Text section ▸
┄┄┄┄┄┄┄┄┄┄
I’m finally done with school! And not just for the summer…I’m done forever. That is unless I decide to go back to school, but I don’t even want to think about that right now. All I’m thinking about is a summer that’s not going to end by starting a new semester.
I’m thinking about Enjoying the beach, Connecting with friends, and of course,all the fresh fruit that summer brings.
It’s happening already. May is the month when all of the specialty fruits that don’t last long start popping up at farmer’s markets and the special displays in the produce sections.
I always look forward to stone fruits and berries and the good deals that can be found on tropical fruit this time of year, but one thing I often over look is rhubarb.
In fact, before this month, I had never even tried it. My sister-in-law, Juliann, suggested we try making strawberry rhubarb pie, and we set to work. The first recipe we tried was good, but just not quite tart enough, so we had to try another one (our husbands were devastated that they had another rhubarb pie to sample).
┄┄┄┄┄┄┄┄┄┄
Items ▸

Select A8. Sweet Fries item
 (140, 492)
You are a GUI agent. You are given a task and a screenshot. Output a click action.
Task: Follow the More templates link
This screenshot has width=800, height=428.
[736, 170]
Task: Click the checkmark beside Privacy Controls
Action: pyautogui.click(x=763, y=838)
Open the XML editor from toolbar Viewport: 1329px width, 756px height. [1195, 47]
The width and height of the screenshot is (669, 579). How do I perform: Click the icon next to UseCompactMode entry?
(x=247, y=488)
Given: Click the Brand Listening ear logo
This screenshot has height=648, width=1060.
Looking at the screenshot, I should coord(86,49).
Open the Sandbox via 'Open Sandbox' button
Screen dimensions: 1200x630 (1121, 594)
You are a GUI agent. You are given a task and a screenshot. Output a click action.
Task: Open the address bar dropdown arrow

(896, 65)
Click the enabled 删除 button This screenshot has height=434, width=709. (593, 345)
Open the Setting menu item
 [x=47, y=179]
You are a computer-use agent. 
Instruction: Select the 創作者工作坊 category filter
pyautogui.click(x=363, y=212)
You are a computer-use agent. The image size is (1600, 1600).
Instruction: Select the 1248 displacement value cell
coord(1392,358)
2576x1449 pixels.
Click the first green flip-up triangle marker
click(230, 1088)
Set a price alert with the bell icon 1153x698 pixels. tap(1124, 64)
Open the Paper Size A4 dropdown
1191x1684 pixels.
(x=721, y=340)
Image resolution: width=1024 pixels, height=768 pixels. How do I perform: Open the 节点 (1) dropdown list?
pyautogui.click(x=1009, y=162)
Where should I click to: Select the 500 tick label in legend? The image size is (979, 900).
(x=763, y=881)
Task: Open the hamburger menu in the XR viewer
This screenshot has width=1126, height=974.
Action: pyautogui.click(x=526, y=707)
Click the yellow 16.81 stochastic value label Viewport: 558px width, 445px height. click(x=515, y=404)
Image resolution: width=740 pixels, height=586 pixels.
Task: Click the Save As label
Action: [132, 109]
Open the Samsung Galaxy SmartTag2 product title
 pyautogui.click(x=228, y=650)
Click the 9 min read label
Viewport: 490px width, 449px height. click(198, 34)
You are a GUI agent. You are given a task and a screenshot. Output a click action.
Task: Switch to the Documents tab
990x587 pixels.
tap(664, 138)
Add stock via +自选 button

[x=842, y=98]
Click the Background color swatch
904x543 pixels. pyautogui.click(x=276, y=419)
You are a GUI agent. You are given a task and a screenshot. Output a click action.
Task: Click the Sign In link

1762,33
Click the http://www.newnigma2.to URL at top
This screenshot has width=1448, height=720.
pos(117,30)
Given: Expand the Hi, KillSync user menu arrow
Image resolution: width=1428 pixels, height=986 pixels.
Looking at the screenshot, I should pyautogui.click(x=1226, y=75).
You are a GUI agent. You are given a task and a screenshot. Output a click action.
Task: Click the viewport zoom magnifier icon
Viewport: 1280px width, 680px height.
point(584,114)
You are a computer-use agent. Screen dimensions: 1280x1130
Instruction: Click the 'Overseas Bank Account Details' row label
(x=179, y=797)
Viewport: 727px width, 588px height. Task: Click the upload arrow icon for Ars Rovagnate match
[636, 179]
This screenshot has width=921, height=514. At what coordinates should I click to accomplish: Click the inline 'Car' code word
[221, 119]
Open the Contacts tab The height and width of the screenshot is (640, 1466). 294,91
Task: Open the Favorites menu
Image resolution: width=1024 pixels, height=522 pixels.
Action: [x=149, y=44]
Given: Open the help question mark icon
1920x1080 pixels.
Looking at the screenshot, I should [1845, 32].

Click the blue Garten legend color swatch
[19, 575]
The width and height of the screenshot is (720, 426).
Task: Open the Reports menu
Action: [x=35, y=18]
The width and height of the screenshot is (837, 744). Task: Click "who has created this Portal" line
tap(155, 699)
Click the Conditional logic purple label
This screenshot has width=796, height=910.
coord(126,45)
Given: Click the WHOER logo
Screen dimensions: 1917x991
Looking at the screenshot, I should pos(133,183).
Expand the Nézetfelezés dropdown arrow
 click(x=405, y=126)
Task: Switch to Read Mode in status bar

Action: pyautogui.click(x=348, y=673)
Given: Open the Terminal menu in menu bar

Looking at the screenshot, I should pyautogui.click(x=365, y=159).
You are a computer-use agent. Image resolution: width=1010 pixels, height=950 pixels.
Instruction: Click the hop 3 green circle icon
┄┄┄┄┄┄┄┄┄┄
Exercises ▸
a: In the blog post about summer fruit, who suggested making strawberry rhubarb pie?
b: Carry on the blog post about summer fruit and rhubarb pie, starting right after its final sentence.

Results ▸
a: Juliann, the writer's sister-in-law.

b:
Now is really the best time to make strawberry rhubarb pie. The strawberries are still sweet and rhubarb is in its prime right now. I love the seasonal produce lists that Becky from The Vintage Mixer put out every month.
Check out all of the recipes she suggests for seasonal May produce here.
This pie is not difficult to make, but it is involved. The crust is almost like a thin shortbread biscuit crust. It has no water in it at all and a lot of fat, so it’s flaky and dense. It’s not ideal for all pies, but it compliments the tart and syrupy strawberry rhubarb filling wonderfully. This filling is baked for a long time, and it becomes very broken down by the time its eaten, so the sturdy crust is necessary.
You can use a couple of different types of fat for this crust. The recipe suggests leaf lard and butter, but I have no idea where to get leaf lard around where I live, so we went all butter.
We just used this handy cutter to break the flour down into the flour. I wanted to grate it, but Juliann wanted to follow the recipe to a T. It’s really always better to follow a recipe exactly the first time.
This is usually when we would add the ice water in a regular pie crust recipe. But nope! Sour cream.
We mixed it until it all just came together…
Then we let if chill.
After it was ready, we rolled it out into two sheets.
P.S. Action shots like this one? Not action shots. I had to make Juliann freeze her rolling so we could get this picture. Otherwise it was just a blurry mess!
One round goes into the pie…
And one gets sliced into pretty lattice weave
We may have cheated on the lattice weave, but it’s still so pretty!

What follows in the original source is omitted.